Isaiah chapter fifty-five presents us with a vision of a world redeemed. God calls everyone to come and drink from the waters. Come, drink water not drawn out of a well by human sweat and toil but, instead, flows freely, with room enough for everyone at its banks.
But we need food as well. So God calls, but this time to those with nothing. Come, you who have no money. Come, buy grain, and eat.
How can those who are not simply poor but penniless buy anything? Buying involves money or, at least, something of value that can be offered in exchange. How can this be?

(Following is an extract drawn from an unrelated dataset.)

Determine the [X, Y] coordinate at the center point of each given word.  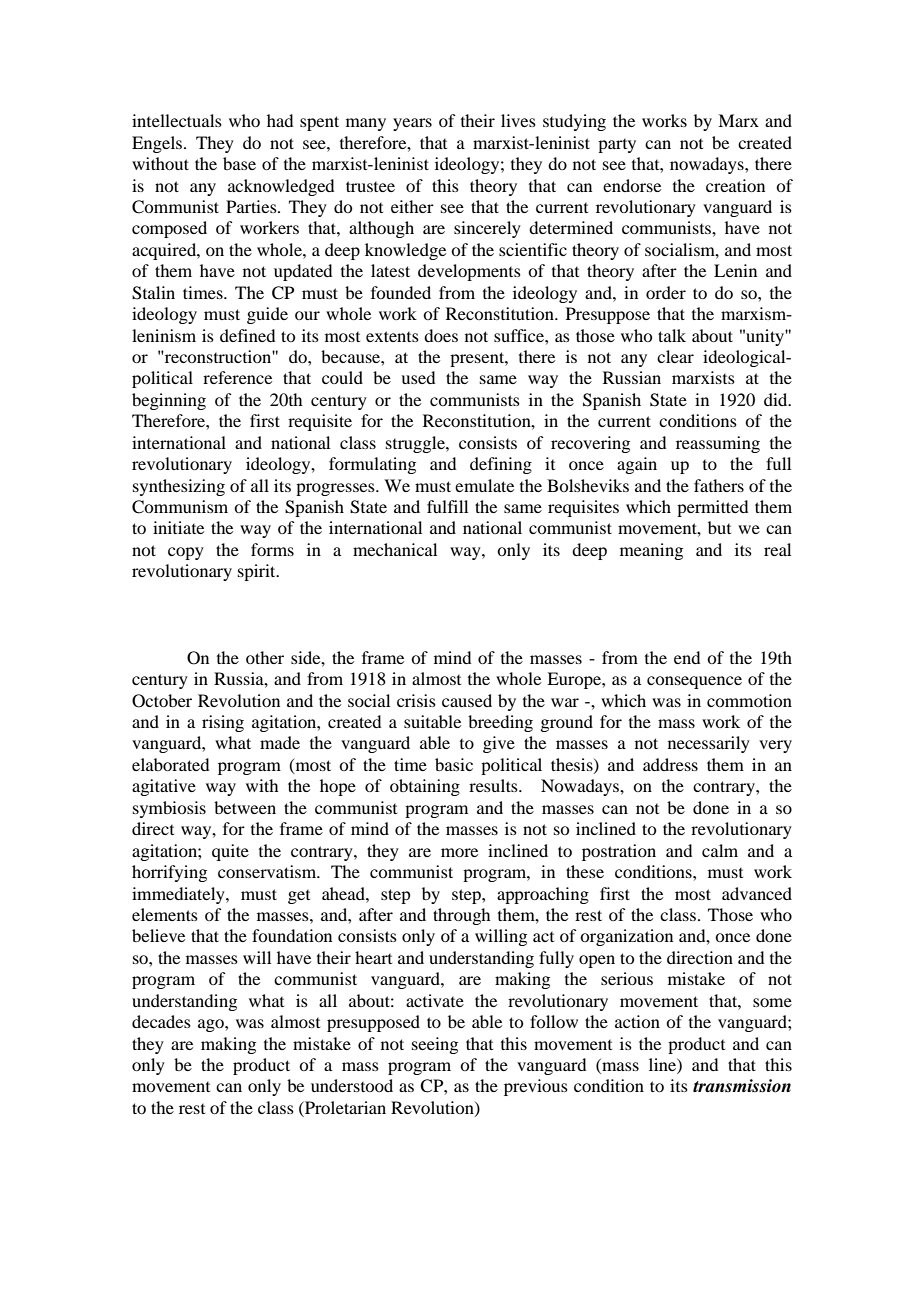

There’s no mistake in the translation. The word used is the same one used when Joseph is managing the storehouses in Egypt during the famine. People from everywhere, including his brothers, came to buy grain. This is not a gift like the waters flowing through the world. No, the penniless, in this vision, are buying bread.
But, how? They have no money. They have nothing of value.
Perhaps those who have much, under the Reign of God, will empty their pockets, spread their wealth far and wide to provide the poor some value. But that is not what it says. God is not calling those who now have money. No, the One is calling those with no money.
This can only be some kind of miracle. All things, we are told, are possible for God. And so it must be. Because, in this world, still waiting for its fulfillment, groaning for Christ’s appearance, those without money cannot buy anything.
Again, buying implies having something of value that can be given in exchange. Money defines the value you have, right? Those with a lot of it have lots of value. Some had value but have lost it, either through mismanagement or circumstance. Some have never had it. And these must work in order to earn their value so that they might buy and eat.
This is, of course, why we must be careful about what we give to those who aren’t working, isn’t it? We can give them money, but that doesn’t really increase their value. Yes, they now have something with which to purchase grain, but what they have is devalued. They never earned it. And it robs us, we who have value, of our value. What does our value mean if it doesn’t have to be earned?
Unless this value that buys grain for food isn’t something we earn? Then where does the value come from?
Jesus said, not one sparrow, worth less than a penny, falls to the ground unnoticed by their Creator. You are of much greater value, he said, than the sparrows.
We did nothing for it. We’ve, likely, done much to devalue ourselves, but we have value. It is the value that comes with being part of Creation, being someone who Christ loves and knows by name. It’s a value even the penniless carry with them.
And it is more than enough with which to buy bread.